11110011 (one's complement of 12) +00000001 (decimal 1) ------------- 11110100 (two's complement of 12)
Now if we add 12 with its two’s complement we should get all 0s.
00001100 (decimal 12) +11110100 (two's complement of 12) ------------- 00000000 (decimal 0)
Once more we’ll use the most significant bit (i.e., the leftmost one) to represent the sign of the number. Let’s suppose we want to represent -5. First of find its one’s complement, which is 11111010, and then we add 1 to it. So -5 is represented as 11111011 in binary under the two’s complement system.
Now let’s add 12 with -5 to see if we’ll have the same problem that we had when using the one’s complement system:
00001100 (decimal 12) +11111011 (decimal -5) ------------- 00000111 (decimal 7)
As you can see the result is correct, without the need to keep track/add the carry in case of overflow. Additionally, the number zero has a single representation now: 0000000.
This means that the two’s complement system pretty much solves all the binary arithmetic problems, and that is why it’s used by most computers these days.
If you have a negative binary number under the two’s complement system and want to convert it to you digital you simply remove 1 from it and then find its one’s complement.
Say we have this number in binary: 10010101
Removing one it becomes 10010100. Its one’s complement then is 01101011, which is 107 in decimal. So the original number represented -107.

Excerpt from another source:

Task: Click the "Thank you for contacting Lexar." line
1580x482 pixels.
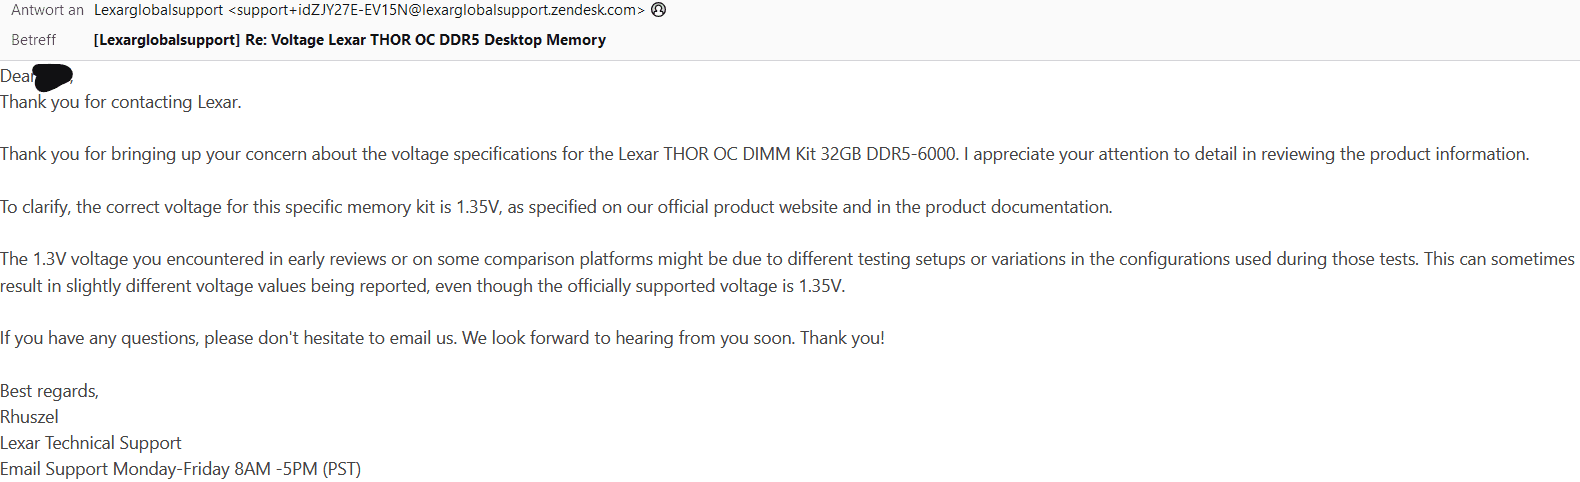Action: tap(120, 102)
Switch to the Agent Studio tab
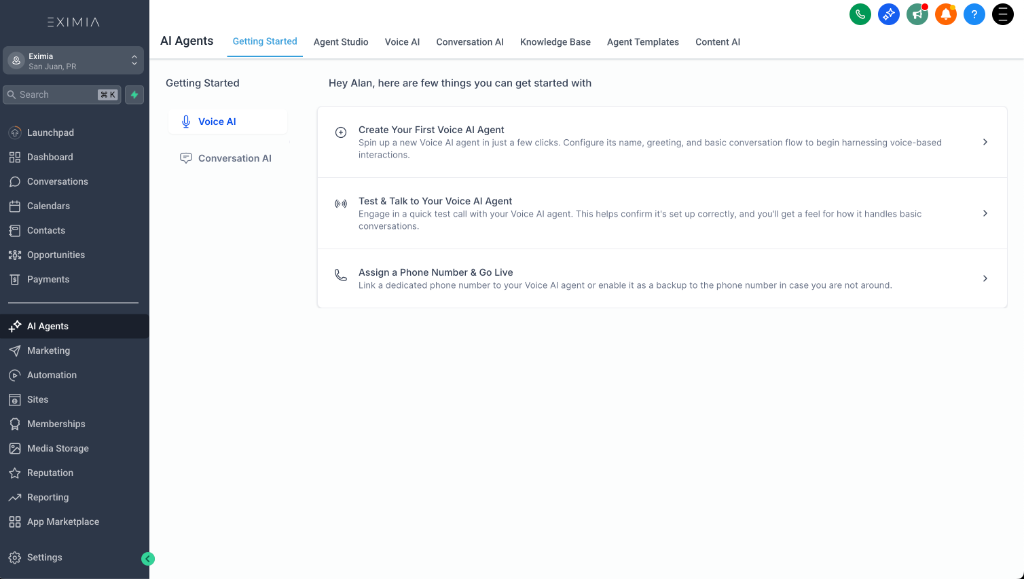Screen dimensions: 1024x579 click(x=342, y=42)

As I mentioned before this method has only one representation for the zero, which is 00000000. 11111111 (which was also zero under the one’s complement system) will now be -1. And 10000000 will now be -128, meaning we gained one more number in the range.
That is, using the two’s complement system the range of numbers will go from -2^(n-1) up to +2^(n-1)-1. If we are using 8 bits this means that numbers will go from -128 up to 127.